The researchers found that of more than 14,000 pregnant women, those who were identified for possible clinical depression had an increased chance of preterm birth: 14 percent delivered before the 37th week of pregnancy compared to 10 percent of non-depressed women.
After the researchers accounted for other factors, such as the mother’s race and age, depression was still linked to preterm birth risk. However, there were other variables that the study could not factor in, such as the mother’s smoking and drinking habits during pregnancy, and pre-pregnancy weight. So there could be other explanations.
Although the findings do not prove that the connection is cause and effect, the results are similar to past studies that found a link between prenatal depression and preterm birth, said senior researcher Dr. Richard K. Silver, of the NorthShore University HealthSystem and University of Chicago in Illinois.
And since depression is a type of serious stress for moms, a link to preterm birth is also “biologically plausible,” said Silver.

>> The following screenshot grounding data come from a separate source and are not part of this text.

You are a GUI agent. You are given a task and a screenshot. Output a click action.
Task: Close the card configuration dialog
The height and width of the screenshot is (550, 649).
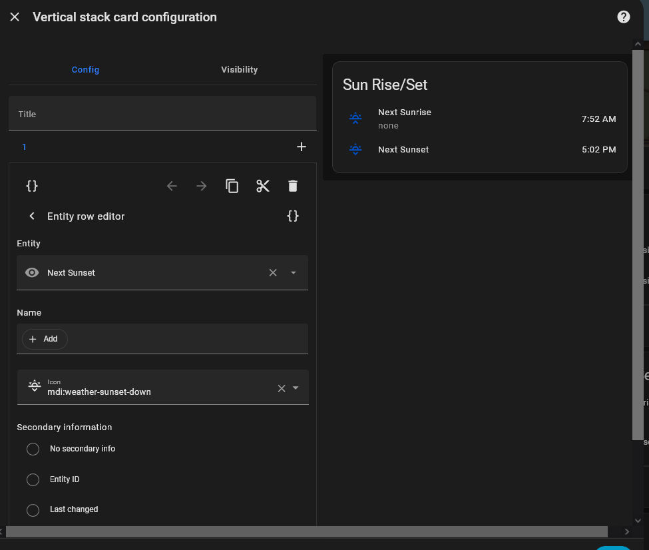click(x=15, y=17)
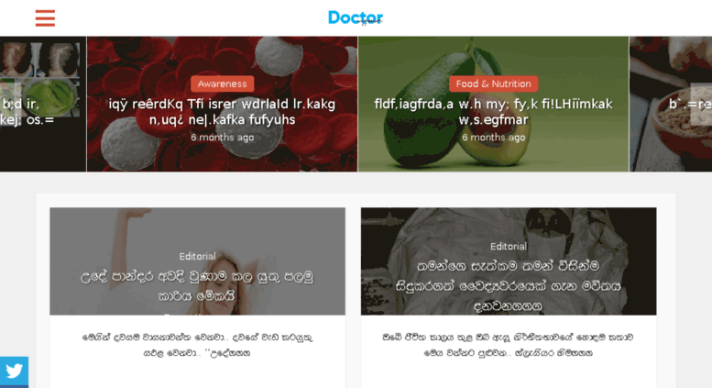Read excerpt under woman stretching article
This screenshot has width=712, height=388.
[x=197, y=345]
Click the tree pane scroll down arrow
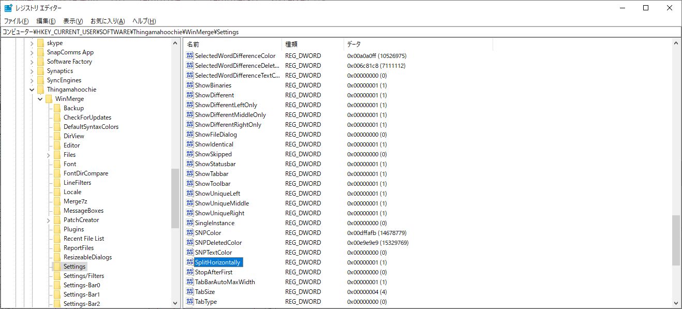The image size is (682, 309). pyautogui.click(x=175, y=303)
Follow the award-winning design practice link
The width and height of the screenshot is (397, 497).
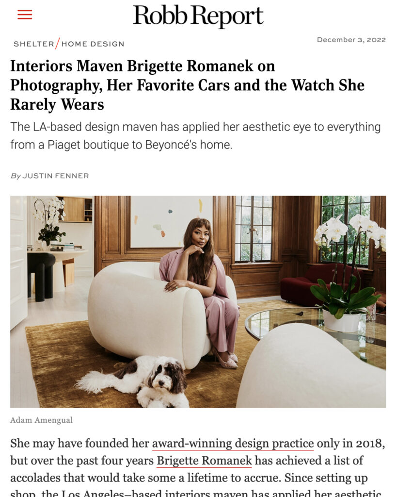(x=233, y=443)
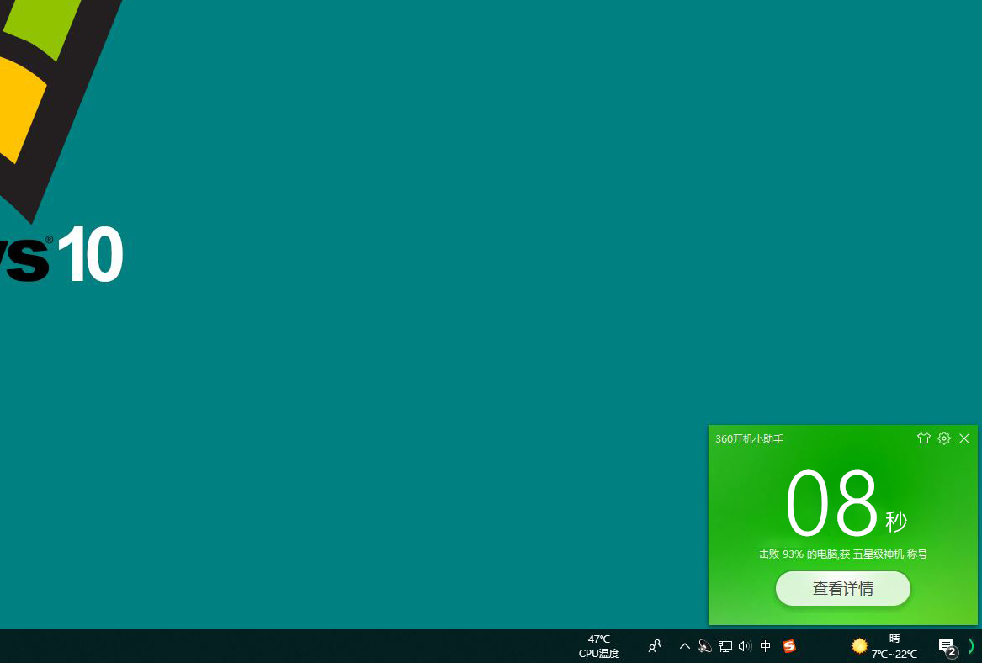Open the 360 boot assistant settings gear
Screen dimensions: 982x663
pyautogui.click(x=944, y=438)
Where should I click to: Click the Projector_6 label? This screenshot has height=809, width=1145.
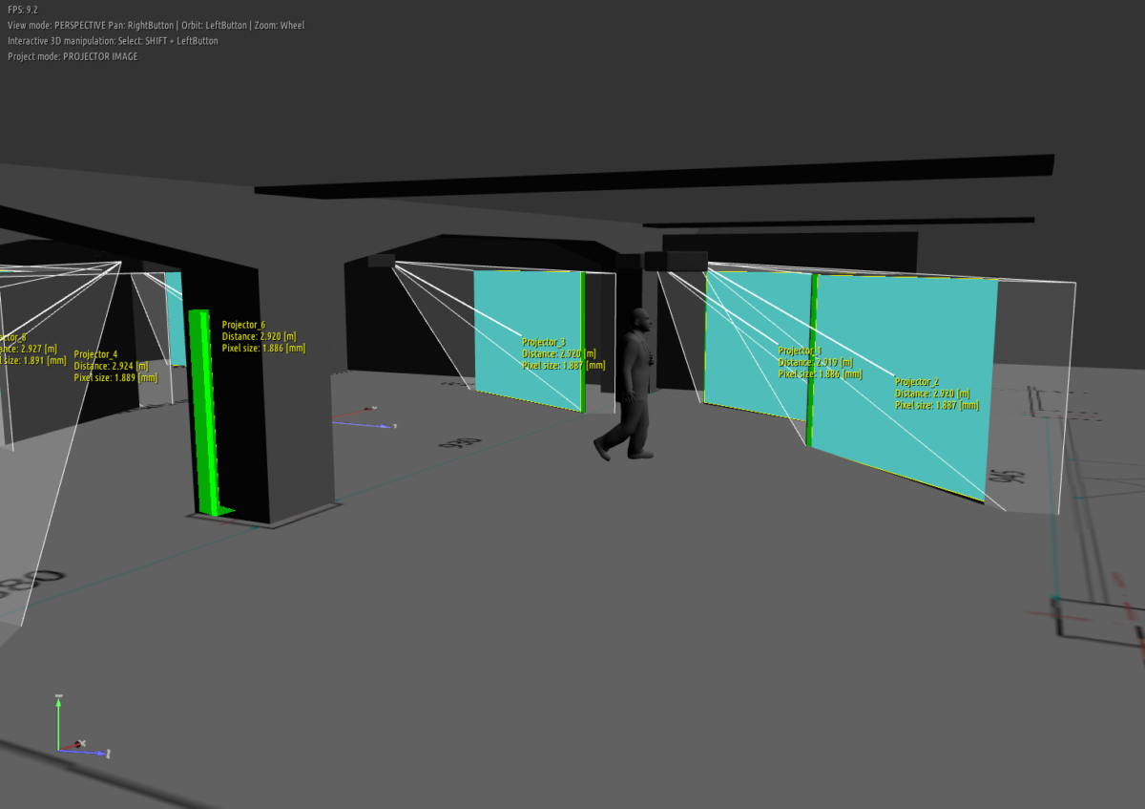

Other studies have shown that moms who take antidepressants during pregnancy have a higher risk of preterm birth — though that does not prove that medications are the culprit.
The current study’s results are based on more than 14,000 women who were screened for prenatal depression between 2003 and 2011. Nine percent came up positive for being at risk for clinical depression and were referred for a full evaluation. Overall, those women were 30 percent more likely than symptom-free women to deliver early.
Silver said he’s not aware of research suggesting that depression treatment—whether it’s medication or talk therapy—improves the timing of delivery. “That’s to be determined,” Silver said.
It’s a difficult topic to study, he noted, since researchers cannot ethically conduct a clinical trial in which they withhold treatment from some depressed pregnant women while treating others.
So researchers must rely on studies that, for example, look back at women’s medical records and see if those who were treated for depression delivered earlier than those whose depression went untreated. And still, those types of studies are difficult to determine if the results are cause-and-effect.
As for depression treatment, many expectant mothers do not want to take medication of any kind, Silver noted. Talk therapy or support groups are also options, he said—though the availability can be limited, and insurance coverage spotty.
Currently, doctors vary in whether they screen pregnant moms for depression. Silver said his guess is that fewer than half of pregnant women in the U.S. are screened.